5 tips for increasing audience participation in training workshops
Involving your audience in a presentation – a great way to make them feel special
I’ve set myself another challenge – to find the toughest public speaking gig ever.
For the purposes of this challenge, tough will equal ‘the most technically demanding’.
So what are my first thoughts?
I’m going to go with street performing as the toughest public speaking gig.
So much of what we read and learn about public speaking encourages us to put our audience first, to understand them and then to tailor our content for them.
Now lets think about the audience of a street entertainer – ever changing (day-by-day and minute-by-minute), nothing in common other than their desire to shop and to top it all – not actively seeking to hear to your message.
Imagine trying to give a presentation in your workplace if your colleagues kept getting up and leaving, or entering the room, were from teams irrelevant to your particular presentation topic and had a full to-do list they needed to get away and work on – tough, eh?
So how does the street entertainer overcome these obstacles? What sort of public speaking tactics does he/she employ?
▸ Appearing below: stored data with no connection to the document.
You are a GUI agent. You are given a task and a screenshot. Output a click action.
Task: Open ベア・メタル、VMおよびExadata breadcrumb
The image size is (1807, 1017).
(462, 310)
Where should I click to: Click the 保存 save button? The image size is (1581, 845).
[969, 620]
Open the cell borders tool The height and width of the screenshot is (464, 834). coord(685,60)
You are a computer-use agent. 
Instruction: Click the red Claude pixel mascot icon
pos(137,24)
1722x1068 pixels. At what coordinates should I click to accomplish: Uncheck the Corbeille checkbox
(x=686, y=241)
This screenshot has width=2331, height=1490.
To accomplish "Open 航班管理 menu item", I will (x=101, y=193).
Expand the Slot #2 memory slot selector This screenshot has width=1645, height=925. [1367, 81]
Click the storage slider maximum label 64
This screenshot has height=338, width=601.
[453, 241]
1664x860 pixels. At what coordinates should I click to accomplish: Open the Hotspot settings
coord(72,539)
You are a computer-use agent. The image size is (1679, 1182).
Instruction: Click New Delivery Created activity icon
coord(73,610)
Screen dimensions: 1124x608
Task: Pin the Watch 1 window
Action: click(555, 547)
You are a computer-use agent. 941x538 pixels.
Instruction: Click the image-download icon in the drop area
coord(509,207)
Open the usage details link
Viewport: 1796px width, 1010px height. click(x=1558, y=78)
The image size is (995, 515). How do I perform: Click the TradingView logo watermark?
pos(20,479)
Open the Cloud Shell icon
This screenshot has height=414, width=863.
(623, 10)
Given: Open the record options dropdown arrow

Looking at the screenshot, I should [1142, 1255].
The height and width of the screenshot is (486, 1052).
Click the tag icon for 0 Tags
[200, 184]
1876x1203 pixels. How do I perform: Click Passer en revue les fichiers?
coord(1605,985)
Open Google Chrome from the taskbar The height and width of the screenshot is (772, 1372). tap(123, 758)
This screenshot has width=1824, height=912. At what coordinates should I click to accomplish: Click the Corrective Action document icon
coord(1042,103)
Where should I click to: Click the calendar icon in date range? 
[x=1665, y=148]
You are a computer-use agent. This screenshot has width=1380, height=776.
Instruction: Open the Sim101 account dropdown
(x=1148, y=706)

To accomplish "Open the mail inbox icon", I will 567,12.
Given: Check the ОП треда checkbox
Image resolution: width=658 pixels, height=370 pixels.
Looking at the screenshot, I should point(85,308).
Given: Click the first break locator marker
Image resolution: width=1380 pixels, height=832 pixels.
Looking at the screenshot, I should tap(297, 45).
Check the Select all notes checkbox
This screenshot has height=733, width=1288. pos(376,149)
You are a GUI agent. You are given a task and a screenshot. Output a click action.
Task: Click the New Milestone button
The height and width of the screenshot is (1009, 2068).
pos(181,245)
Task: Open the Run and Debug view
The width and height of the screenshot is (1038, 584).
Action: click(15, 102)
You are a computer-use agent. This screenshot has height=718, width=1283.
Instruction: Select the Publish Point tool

– Consistently repeat your core message or reason for your actions, as your audience may have only been watching you for 30 seconds, not the last 30 minutes. That is, if you’re stood on a stool juggling knives, remind everyone ‘why’.
– Focus on the one thing your audience has in common. Oh dear – what is this amongst such a diverse and random group? In truth, it’s the last five seconds of your act, and everything that the audience can see (you, your knives, your stool, etc). From watching the very best street entertainers I’ve realised all of their humour focuses on visible and recent elements – there are very few running jokes.
– Be loud, and use your body to illustrate your message – wide gestures, big movements, indicative movements. Remember, in a noisy public place not everyone can hear you or see you fully.
I’ll keep thinking about the toughest public speaking gig, but I’m pretty sure after writing this post that I’d rather be giving a Powerpoint presentation tomorrow than juggling knives on a stool in a town centre!